The daily program is always the same. I get up, do yoga or gymnastics, then I take a shower, do my bed maybe I’ll fold some washed clothes or whatever is needed in the household and wake up my youngest who needs to get ready for school. He has to make his own breakfast. I sit in front of the laptop with a cup of coffee and stare at the screen pretty much without a break for 10 to 12 hours. Neither my eyes nor my back and certainly my head are not keen on the current situation. I can understand them but I cannot really help them much. In the beginning there were relatively few video conferences. This week the situation has changed and nearly all meetings are held via video conference. That requires the highest level of concentration. You are seen without realizing it. To pick your ear or even worse your nose, would be considered rude. That’s the daily work routine where you constantly have to control yourself up to the smallest detail, very exhausting. The intensity with which you work from home is higher than it used to be at the office. The breaks nearly diminish completely.
That’s why I have changed to phone calls wherever possible. Then I can at least walk around our block of flats. Outside with fresh air with the headphones in my ears.
I basically work outside whilst walking. Most of the time I don’t come across anyone. And if someone approaches me, I cross to the other side. There’s not much time left for food. Only in the evening we cook and eat together as a family. For a movie or book there is no energy left in the evening. We then mostly hold private conversations.
Maybe we managed the first third of the isolation, who knows. What makes it so difficult is the fact that you don’t know when this all ends. If you need to endure something boring or horrific you usually know whether it will take another 10 minutes or two hours and you can distribute your energy to pull through to the end. But what do you do now when you don’t know whether we’ll be locked at home till mid-May, the end of June or whenever. I miss the fresh flowers. Before I used to go to the field and cut them and I paid for them in a little metal box. Now, probably due to the frost of the past few days they all got put away.
Every now and then (but not always) I manage to go outside again in the evening to catch some fresh air. That has become a great luxury. Being outside. And it doesn’t matter that I am completely alone most of the time. At least I’m outside. But walking between the blocks of concrete is only half as relaxing. I should go into the forest. The next one is around a twenty-minute walk away. Thank god. Last Saturday I was looking for a route to avoid coming across anyone. I didn’t completely succeed but for the most part I really was alone. Every now and then we play table tennis with my youngest at the kitchen table without a net. Our table is far away from the usual table tennis table size but we have a lot of fun and we are getting better with each game.

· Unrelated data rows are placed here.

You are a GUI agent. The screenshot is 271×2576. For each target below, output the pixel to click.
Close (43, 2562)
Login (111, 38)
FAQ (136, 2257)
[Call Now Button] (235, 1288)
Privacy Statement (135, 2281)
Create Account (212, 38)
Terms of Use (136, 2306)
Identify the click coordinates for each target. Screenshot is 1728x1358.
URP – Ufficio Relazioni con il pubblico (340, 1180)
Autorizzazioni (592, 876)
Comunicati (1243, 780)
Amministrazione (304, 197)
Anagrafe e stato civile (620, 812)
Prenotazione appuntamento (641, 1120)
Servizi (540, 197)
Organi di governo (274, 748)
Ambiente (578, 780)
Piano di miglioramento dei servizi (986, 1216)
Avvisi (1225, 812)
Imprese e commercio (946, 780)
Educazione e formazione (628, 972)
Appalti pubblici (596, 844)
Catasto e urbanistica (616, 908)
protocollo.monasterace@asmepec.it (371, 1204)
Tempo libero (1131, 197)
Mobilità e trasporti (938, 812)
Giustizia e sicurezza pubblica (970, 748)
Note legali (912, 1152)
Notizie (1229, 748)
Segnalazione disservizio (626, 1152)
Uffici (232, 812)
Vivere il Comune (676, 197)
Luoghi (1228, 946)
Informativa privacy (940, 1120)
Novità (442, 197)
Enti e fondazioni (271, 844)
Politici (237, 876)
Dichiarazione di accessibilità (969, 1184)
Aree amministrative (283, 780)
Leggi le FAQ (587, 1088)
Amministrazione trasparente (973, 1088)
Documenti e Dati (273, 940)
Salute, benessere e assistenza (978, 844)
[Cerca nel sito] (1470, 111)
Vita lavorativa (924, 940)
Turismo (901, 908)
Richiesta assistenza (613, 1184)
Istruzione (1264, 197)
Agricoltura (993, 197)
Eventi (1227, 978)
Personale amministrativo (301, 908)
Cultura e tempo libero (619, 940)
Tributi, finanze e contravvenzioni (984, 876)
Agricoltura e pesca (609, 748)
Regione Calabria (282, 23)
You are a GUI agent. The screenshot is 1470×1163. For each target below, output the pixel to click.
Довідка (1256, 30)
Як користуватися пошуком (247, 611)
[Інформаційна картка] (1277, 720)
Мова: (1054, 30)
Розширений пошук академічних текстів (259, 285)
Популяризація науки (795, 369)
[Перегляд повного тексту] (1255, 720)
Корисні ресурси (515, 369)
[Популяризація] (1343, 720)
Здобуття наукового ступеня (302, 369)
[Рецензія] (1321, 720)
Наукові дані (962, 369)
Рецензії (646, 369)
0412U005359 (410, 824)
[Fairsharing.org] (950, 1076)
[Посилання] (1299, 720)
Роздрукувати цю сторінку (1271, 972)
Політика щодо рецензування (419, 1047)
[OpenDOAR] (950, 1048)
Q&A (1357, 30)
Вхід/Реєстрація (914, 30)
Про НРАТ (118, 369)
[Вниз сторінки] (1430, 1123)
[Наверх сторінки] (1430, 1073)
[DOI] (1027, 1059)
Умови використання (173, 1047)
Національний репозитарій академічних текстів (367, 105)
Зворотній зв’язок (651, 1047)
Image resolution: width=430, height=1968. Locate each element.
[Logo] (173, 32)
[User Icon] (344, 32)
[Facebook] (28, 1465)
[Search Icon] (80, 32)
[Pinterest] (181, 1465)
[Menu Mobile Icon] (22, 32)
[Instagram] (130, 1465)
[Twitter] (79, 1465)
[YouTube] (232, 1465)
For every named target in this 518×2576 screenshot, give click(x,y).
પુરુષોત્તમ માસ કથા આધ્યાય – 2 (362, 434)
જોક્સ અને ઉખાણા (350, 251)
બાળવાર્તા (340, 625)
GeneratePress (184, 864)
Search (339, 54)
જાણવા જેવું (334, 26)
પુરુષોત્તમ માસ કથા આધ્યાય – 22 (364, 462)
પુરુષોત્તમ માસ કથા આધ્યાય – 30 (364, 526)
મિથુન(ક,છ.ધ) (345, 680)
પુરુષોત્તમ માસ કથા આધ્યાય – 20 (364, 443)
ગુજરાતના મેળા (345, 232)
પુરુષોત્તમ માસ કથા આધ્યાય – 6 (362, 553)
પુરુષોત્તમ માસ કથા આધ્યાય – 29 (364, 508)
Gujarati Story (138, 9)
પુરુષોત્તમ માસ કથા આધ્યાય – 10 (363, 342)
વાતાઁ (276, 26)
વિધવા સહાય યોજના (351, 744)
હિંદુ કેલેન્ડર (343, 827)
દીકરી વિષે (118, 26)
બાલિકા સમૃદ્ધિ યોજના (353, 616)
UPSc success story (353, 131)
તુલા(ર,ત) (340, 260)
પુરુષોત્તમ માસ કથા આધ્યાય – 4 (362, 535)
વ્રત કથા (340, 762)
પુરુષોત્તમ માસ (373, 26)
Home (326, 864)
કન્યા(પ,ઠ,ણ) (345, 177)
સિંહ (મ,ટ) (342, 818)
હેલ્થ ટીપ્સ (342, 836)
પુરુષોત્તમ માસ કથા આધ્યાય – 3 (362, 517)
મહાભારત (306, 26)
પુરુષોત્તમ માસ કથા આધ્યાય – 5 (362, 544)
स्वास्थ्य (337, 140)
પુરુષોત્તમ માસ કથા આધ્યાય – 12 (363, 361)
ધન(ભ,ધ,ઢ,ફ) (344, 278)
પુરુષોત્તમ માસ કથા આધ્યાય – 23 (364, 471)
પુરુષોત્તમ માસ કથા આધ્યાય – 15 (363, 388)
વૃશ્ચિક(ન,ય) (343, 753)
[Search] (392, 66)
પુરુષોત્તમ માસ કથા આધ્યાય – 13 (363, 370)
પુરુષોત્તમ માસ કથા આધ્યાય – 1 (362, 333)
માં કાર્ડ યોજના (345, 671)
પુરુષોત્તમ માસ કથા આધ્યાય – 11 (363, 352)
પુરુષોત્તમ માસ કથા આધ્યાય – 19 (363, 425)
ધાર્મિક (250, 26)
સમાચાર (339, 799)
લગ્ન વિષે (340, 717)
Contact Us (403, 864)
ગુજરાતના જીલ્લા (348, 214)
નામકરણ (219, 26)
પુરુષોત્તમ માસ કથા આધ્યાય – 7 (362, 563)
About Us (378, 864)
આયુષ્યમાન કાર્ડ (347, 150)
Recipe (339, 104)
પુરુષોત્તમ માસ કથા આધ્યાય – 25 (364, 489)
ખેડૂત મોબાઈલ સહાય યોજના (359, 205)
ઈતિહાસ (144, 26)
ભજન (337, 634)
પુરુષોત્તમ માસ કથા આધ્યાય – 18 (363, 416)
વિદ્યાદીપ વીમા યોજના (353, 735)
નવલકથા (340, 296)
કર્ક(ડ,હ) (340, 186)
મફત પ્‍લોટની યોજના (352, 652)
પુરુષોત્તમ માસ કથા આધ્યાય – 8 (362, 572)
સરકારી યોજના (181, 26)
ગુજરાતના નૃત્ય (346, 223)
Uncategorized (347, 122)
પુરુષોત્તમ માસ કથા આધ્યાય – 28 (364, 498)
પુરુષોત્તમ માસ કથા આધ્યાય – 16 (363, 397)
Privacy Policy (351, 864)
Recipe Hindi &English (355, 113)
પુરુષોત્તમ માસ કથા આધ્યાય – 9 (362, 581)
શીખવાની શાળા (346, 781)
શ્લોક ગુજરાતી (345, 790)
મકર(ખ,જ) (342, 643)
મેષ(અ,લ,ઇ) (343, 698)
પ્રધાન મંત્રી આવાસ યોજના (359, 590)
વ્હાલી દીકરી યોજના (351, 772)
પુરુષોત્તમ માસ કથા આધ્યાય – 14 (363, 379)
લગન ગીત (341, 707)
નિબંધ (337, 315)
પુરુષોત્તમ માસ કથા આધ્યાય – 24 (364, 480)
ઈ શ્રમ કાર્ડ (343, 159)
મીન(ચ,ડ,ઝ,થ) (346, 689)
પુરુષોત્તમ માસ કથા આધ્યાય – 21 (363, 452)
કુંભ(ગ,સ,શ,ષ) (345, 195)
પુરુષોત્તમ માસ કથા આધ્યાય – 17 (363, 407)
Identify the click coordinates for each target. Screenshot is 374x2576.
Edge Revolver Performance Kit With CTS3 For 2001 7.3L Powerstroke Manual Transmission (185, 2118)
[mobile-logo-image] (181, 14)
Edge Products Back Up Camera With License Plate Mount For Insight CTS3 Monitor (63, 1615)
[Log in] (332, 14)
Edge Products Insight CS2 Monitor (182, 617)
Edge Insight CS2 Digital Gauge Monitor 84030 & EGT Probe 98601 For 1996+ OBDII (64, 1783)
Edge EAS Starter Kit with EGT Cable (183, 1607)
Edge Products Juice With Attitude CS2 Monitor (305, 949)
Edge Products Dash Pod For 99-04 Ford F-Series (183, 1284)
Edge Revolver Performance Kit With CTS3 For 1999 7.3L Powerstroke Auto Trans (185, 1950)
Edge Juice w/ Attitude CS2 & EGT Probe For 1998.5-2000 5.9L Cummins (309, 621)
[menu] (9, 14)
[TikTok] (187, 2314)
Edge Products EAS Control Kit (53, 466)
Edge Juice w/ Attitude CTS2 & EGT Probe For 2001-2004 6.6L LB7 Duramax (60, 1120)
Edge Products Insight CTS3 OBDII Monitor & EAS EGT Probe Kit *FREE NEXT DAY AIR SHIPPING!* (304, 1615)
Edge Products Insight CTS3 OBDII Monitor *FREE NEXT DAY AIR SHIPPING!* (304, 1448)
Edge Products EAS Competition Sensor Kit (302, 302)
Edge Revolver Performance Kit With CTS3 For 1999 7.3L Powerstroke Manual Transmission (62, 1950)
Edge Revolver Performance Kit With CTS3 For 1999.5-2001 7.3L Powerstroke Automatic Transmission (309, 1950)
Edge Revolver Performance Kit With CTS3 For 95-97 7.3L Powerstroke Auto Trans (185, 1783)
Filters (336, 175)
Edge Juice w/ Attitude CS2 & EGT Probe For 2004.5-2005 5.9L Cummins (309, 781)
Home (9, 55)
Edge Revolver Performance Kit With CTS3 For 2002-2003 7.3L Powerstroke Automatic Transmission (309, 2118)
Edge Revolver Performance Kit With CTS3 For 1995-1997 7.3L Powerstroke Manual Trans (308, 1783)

When I’m on the go I observe how other people deal with the situation. I’ve seen how kids were sitting in a circle on the playground with enough distance and were chatting. Impressive. But on my hike at the top of Zugerberg (Mountain in Zug) I came across two families in a narrow mouth that successfully blocked the path. It was impossible to pass them whilst keeping two metres distance. I waited and hoped that they would notice themselves how egotistically they were acting. Unfortunately, nothing happened for ten minutes. I couldn’t be bothered to have to discipline them and so I didn’t have any other choice other than to squeeze myself into the thick bushes to get around them. The hike was just wonderful and fantastic.
Observing the scenery at the top of the mountain, to listen to the birds, to be out in the green – priceless.
Today it is Friday and I am unusually excited about my weekend. The precious good of a walk out in the woods.